レッドブルF1代表 「ここまで落胆した気分で週末を終えることは滅多にない」
レッドブル・レーシングのF1チーム代表であるクリスチャン・ホーナーが、2022年F1ブラジルGPの決勝レースを振り返った。
インテルラゴスでの厳しい午後を過ごしたマックス・フェルスタッペンとセルジオ・ペレスは、それぞれ6位、7位でレースを終えた。フェルスタッペンの優勝のチャンスはレース序盤のルイス・ハミルトン(メルセデス)との接触でフロントウイングとともに砕け散った。
一方、セルジオ・ペレスの上位フィニッシュのチャンスもレース終盤に遠ざかり、ミディアムタイヤを履いていた彼はなす術もなく2番手からポジションを下げて7位でチェッカーを受けた。
「今シーズン、ここまで落胆した気分でレースウィークエンドを終えることは滅多にない」とクリスチャン・ホーナーはコメント。
「サンパウロGPの6位と7位という結果は今シーズンの我々の基準からは遙かに離れている。一番の問題はペースだった。ジョージ(ラッセル)が週末を通じて素晴らしいドライビングをしており、メルセデスはシーズンを通じて行ってきた様々なアップデートによりスピードを高め続けている。今週末の私たちがなぜパフォーマンスが発揮できなかったのかを理解し、アブダビで全力を尽くしたい」
「マックスとチェコの件についてはチームで話し合った。アブダビではチェコをチャンピオンシップ2位に導くためにチーム一丸となって全力を尽くすつもりだ。マックスもサポートしてくれる。突き詰めれば、チームとして仕事をして、チームとしてレースをするだけだ。これが今シーズンの私たちに大きな成功をもたらし、今後も私たちを導いてくれる信念だ」
2022年 第21戦 F1ブラジルGP
スタートシグナルが消えると、ジョージ・ラッセルとルイス・ハミルトンのメルセデス勢2台が後続を抑えたままターン1へ進入。マックスとチェコは3番手、4番手でグリッドポジションを守った。集団がターン8を通過する中、後方ではダニエル・リカルド(マクラーレン)がケビン・マグヌッセン(ハース)のリアに接触。マグヌッセンがスピンして押し戻される際にリカルドと接触し、リカルドはそのままバリアへ飛ばされた。これでセーフティカーが導入され、レースは振り出しに戻った。

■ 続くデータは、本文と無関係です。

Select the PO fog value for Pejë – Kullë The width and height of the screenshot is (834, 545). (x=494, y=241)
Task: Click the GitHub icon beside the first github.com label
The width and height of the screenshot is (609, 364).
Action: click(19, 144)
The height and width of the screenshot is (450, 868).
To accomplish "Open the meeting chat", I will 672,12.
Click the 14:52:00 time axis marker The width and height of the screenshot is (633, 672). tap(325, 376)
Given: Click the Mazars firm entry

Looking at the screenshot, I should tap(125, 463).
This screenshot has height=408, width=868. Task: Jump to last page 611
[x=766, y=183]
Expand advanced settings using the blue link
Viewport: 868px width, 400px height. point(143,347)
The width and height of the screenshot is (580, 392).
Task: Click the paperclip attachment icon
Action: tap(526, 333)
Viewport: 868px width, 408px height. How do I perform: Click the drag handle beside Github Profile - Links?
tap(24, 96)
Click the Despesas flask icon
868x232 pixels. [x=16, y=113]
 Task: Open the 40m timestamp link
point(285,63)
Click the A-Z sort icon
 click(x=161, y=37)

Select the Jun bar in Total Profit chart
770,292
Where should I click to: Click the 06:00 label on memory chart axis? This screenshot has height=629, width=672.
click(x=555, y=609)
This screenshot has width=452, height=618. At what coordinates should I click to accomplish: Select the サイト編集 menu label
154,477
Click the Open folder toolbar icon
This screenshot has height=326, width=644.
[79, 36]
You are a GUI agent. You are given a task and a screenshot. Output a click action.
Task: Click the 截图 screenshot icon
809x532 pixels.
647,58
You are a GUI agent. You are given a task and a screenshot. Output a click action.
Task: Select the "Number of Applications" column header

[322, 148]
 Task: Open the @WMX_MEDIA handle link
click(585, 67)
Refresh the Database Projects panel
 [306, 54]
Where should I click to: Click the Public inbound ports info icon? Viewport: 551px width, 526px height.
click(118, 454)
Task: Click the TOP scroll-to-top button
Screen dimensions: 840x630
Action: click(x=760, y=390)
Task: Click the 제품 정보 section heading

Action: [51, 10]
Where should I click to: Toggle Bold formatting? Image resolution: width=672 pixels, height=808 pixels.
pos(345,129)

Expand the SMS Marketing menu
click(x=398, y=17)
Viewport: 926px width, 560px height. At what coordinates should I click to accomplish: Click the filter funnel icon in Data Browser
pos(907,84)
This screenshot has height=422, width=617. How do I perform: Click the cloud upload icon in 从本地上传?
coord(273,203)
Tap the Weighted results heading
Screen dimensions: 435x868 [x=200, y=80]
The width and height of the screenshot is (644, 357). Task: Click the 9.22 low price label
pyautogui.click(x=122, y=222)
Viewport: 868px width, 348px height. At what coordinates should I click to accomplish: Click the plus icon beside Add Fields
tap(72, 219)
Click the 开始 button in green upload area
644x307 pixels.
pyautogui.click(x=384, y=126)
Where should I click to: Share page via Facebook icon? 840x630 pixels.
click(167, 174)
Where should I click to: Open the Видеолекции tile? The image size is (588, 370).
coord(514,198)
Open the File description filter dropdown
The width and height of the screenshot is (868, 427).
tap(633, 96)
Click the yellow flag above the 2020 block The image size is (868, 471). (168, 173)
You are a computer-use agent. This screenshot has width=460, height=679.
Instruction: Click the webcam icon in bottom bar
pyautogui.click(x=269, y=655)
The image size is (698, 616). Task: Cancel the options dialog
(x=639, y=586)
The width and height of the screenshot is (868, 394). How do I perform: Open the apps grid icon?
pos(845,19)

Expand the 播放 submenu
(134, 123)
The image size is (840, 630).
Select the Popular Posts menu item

レースは7周目に再開するが、マックスのレースはその直後に瓦解してしまう。リスタートではラッセルが首位を守ると、マックスとチェコがハミルトンにプレッシャーをかける。チェコはハミルトンのインサイドを狙おうとする中、マックスがアウトサイドに回る。
マックスはターン1でハミルトンの前に出たが、ターン2の数メートル手前でハミルトンが反撃し、ターン2を抜けようとしたところで両者が接触した。マックスはフロントウイングの大部分を失い、両者は瞬く間に後方へポジションを下げた。その直後、ランド・ノリス(マクラーレン)とシャルル・ルクレール(フェラーリ)も接触し、ターン6でルクレールがコース外に弾き飛ばされた。ルクレールはレースを続行できたものの、最後方での復帰となった。
7周目を終えてマックスはピットへ飛び込み、クルーたちはわずか10秒で新しいフロントウイングと新品ミディアムタイヤに交換。マックスは17番手でコースに合流した。
しかし、スチュワードはマックスとハミルトンの接触を審議対象とし、マックスが接触の原因を作ったとして5秒ペナルティを科した。「じゃあどこへ行けば良かったの?
彼(ハミルトン)がドアを閉めてきたのにね。まあいいさ」とマックスは無線を介して冷静に語った。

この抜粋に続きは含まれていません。